§ **Problem statement**
Set down the full data below exactly as given, please.

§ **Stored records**
#####

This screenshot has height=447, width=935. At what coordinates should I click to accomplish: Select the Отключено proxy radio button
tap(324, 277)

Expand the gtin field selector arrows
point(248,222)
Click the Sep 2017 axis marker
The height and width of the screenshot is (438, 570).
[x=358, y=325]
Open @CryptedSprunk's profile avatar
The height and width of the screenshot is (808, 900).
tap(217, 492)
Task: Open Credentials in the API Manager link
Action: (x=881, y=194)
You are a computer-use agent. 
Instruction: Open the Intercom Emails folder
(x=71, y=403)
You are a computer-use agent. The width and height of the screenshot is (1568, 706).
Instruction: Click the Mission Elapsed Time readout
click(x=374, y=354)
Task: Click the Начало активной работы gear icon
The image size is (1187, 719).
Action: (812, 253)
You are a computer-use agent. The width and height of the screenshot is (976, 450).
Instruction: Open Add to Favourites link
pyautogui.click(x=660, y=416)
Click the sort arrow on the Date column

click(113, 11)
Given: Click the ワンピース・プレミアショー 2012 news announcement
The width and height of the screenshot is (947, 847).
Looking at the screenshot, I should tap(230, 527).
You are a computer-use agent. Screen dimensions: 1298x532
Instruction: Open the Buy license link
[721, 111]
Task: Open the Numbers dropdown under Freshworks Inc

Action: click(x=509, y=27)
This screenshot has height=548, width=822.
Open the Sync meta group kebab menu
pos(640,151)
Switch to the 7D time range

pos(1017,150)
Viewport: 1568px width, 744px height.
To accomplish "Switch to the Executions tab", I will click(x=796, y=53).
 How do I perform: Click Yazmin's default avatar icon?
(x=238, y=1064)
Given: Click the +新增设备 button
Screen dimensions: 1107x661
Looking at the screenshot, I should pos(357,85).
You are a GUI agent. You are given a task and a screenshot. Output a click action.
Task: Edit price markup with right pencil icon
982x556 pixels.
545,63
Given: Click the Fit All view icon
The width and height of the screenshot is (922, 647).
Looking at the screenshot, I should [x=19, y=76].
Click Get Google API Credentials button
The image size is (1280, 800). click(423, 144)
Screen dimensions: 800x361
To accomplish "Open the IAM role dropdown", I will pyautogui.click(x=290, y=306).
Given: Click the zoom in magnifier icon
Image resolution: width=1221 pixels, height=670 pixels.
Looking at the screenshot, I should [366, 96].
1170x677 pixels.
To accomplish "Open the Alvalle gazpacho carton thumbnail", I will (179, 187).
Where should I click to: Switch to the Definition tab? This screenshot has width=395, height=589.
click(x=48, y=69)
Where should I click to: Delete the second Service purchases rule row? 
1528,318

#####

§ **Solution to the problem**
This screenshot has height=447, width=935. At what coordinates should I click to accomplish: Select the Отключено proxy radio button
tap(324, 277)

Expand the gtin field selector arrows
point(248,222)
Click the Sep 2017 axis marker
The height and width of the screenshot is (438, 570).
[x=358, y=325]
Open @CryptedSprunk's profile avatar
The height and width of the screenshot is (808, 900).
tap(217, 492)
Task: Open Credentials in the API Manager link
Action: (x=881, y=194)
You are a computer-use agent. 
Instruction: Open the Intercom Emails folder
(x=71, y=403)
You are a computer-use agent. The width and height of the screenshot is (1568, 706).
Instruction: Click the Mission Elapsed Time readout
click(x=374, y=354)
Task: Click the Начало активной работы gear icon
The image size is (1187, 719).
Action: (812, 253)
You are a computer-use agent. The width and height of the screenshot is (976, 450).
Instruction: Open Add to Favourites link
pyautogui.click(x=660, y=416)
Click the sort arrow on the Date column

click(113, 11)
Given: Click the ワンピース・プレミアショー 2012 news announcement
The width and height of the screenshot is (947, 847).
Looking at the screenshot, I should tap(230, 527).
You are a computer-use agent. Screen dimensions: 1298x532
Instruction: Open the Buy license link
[721, 111]
Task: Open the Numbers dropdown under Freshworks Inc

Action: click(x=509, y=27)
This screenshot has height=548, width=822.
Open the Sync meta group kebab menu
pos(640,151)
Switch to the 7D time range

pos(1017,150)
Viewport: 1568px width, 744px height.
To accomplish "Switch to the Executions tab", I will click(x=796, y=53).
 How do I perform: Click Yazmin's default avatar icon?
(x=238, y=1064)
Given: Click the +新增设备 button
Screen dimensions: 1107x661
Looking at the screenshot, I should pos(357,85).
You are a GUI agent. You are given a task and a screenshot. Output a click action.
Task: Edit price markup with right pencil icon
982x556 pixels.
545,63
Given: Click the Fit All view icon
The width and height of the screenshot is (922, 647).
Looking at the screenshot, I should [x=19, y=76].
Click Get Google API Credentials button
The image size is (1280, 800). click(423, 144)
Screen dimensions: 800x361
To accomplish "Open the IAM role dropdown", I will pyautogui.click(x=290, y=306).
Given: Click the zoom in magnifier icon
Image resolution: width=1221 pixels, height=670 pixels.
Looking at the screenshot, I should [366, 96].
1170x677 pixels.
To accomplish "Open the Alvalle gazpacho carton thumbnail", I will (179, 187).
Where should I click to: Switch to the Definition tab? This screenshot has width=395, height=589.
click(x=48, y=69)
Where should I click to: Delete the second Service purchases rule row? 
1528,318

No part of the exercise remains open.